Ce texte constitue l'éditorial de l'édition d'avril 2020 de Gondola Magazine, qui arrive cette semaine dans vos boîtes aux lettres.
Business, not as usual...
Il s'est à peine passé un mois depuis le dernier édito, et pourtant tout a changé. La menace a changé d'échelle, la vie quotidienne a changé de nature. Elle finit par ressembler un peu à ces séries de science-fiction que les confinés regardent désormais en boucle sur Netflix ou HBO. De cette crise où l'ennemi est invisible, l'image la plus concrète que s'est formée à ce jour le citoyen belge, c'est peut-être celle des rayons des supermarchés pris d'assaut par les fameux hamsters, pas toujours joviaux. Conséquence inattendue : cette distribution alimentaire qu'on aimait tant brocarder, en lui reprochant tout et son contraire, bénéficie soudain d'un éclairage plus positif, tant son rôle essentiel a été mis en valeur. Tant aussi elle a réussi à tenir le choc et assurer la continuité du service. La gratitude du public va à celles et ceux qui continuent à les accueillir en magasin ou assurer l'approvisionnement, et c'est bien mérité.
Ce nouveau statut, il faudra le confirmer et le mériter. Dépasser son rôle marchand pour contribuer pédagogiquement à " l'après ". L'après quoi ? On aimerait déjà parler d'après-corona, mais on n'ose encore le faire, faute d'une quelconque certitude scientifique. L'après économique, social, humain ? Quand la distribution alimentaire enregistre des niveaux de chiffre d'affaires historiques, une foule d'entreprises et d'indépendants sont saisis par le vertige, en contemplant leur revenus évaporés, et leurs charges bien présentes. La dernière chose qu'ils ont envie d'entendre, alors que le virus rôde encore, ce sont des augures leur promettre – quelle révélation ! – récession et faillites. Comme s'il fallait encore ajouter la fatalité à la fatalité.

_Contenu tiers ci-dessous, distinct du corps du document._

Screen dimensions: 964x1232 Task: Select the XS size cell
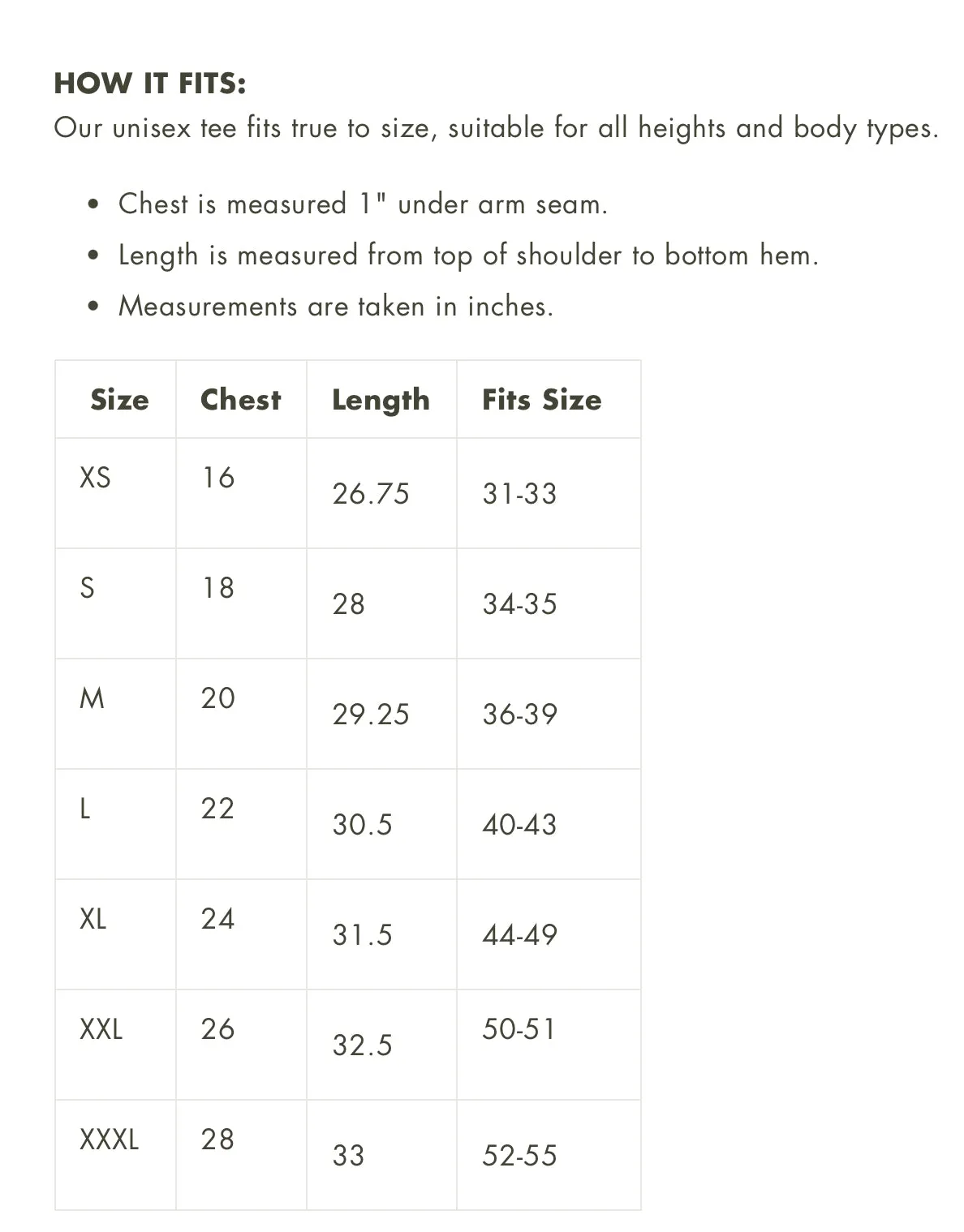(95, 477)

"Le consommateur hystérique n'est jamais que la métaphore d'un monde où le réflexe instinctif de bien des acteurs moins modestes a été de bourrer avant les autres leur caddie, de respirateurs, de plus-values boursières ou de calculs politiques."
Bien sûr que les dégâts sont massifs. Bien sûr qu'il faudra se relever, redémarrer, progressivement, secteur par secteur, mais pas avant d'avoir mené le combat contre la pandémie. Et pas sans repenser bien des choses. Quand une entreprise ou un secteur souffrent, on leur reproche de ne pas avoir su s'adapter à un monde qui change. Ici, c'est au système tout entier de se remettre en question et s'adapter à une réalité que 75 ans sans guerre mondiale, sans peste et sans famine nous avaient fait oublier. C'est lui qui vient de prouver son inadaptation à la nouvelle réalité que créent les anciens fléaux. On a reproché au consommateur de céder à la panique, mais faut-il être plus indulgent pour les marchés financiers qui plongent, ou pire, qui spéculent ? Le consommateur hystérique n'est jamais que la métaphore d'un monde où le réflexe instinctif de bien des acteurs moins modestes a été de bourrer avant les autres leur caddie, de respirateurs, de plus-values boursières ou de calculs politiques. Ce sera bientôt le moment où jamais pour tous de hausser le niveau, d'être à la fois vaillants, créatifs, exigeants et solidaires, sauf à offrir aux cyniques et populistes de tout poil un passeport pour notre enfer. Mais pour l'instant, c'est encore le moment d'être disciplinés et vigilants, de protéger la santé de tous en veillant à la vôtre.